■ GOAL OF THE EXERCISE ■
Please transcribe the data exactly as shown, skipping the images.

(Excerpts from a dataset)

=== Begin Enclosure ===

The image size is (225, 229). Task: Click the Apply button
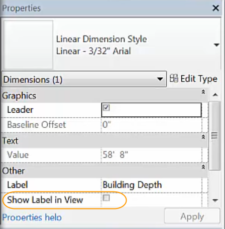pyautogui.click(x=192, y=216)
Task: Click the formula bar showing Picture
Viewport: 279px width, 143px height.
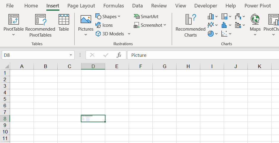Action: pos(202,55)
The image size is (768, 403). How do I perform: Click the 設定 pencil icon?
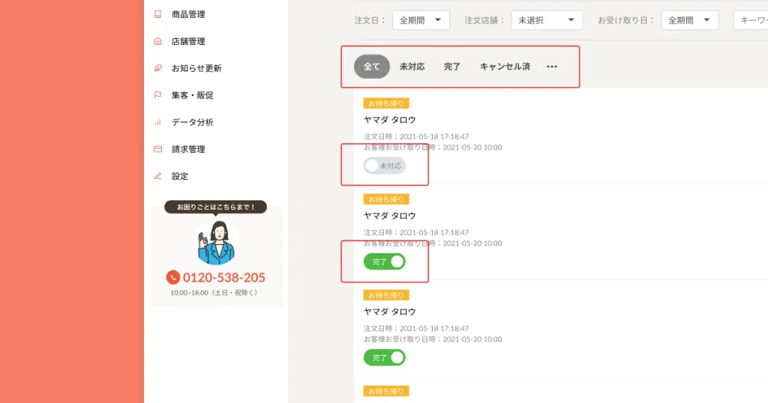(158, 176)
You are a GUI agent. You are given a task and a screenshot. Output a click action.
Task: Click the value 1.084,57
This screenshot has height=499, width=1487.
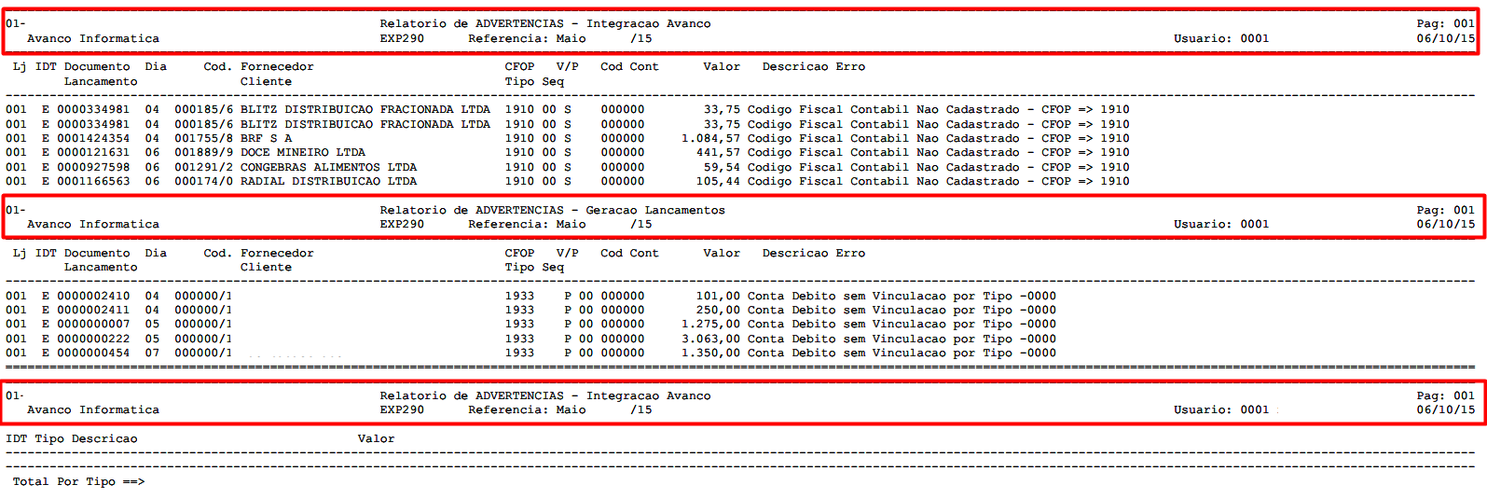(710, 138)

=== End Enclosure ===

■ OUTPUT FOR THIS TASK ■
The image size is (225, 229). Task: Click the Apply button
pyautogui.click(x=192, y=216)
Task: Click the formula bar showing Picture
Viewport: 279px width, 143px height.
Action: pos(202,55)
The image size is (768, 403). How do I perform: Click the 設定 pencil icon?
(158, 176)
You are a GUI agent. You are given a task and a screenshot. Output a click action.
Task: Click the value 1.084,57
This screenshot has height=499, width=1487.
(710, 138)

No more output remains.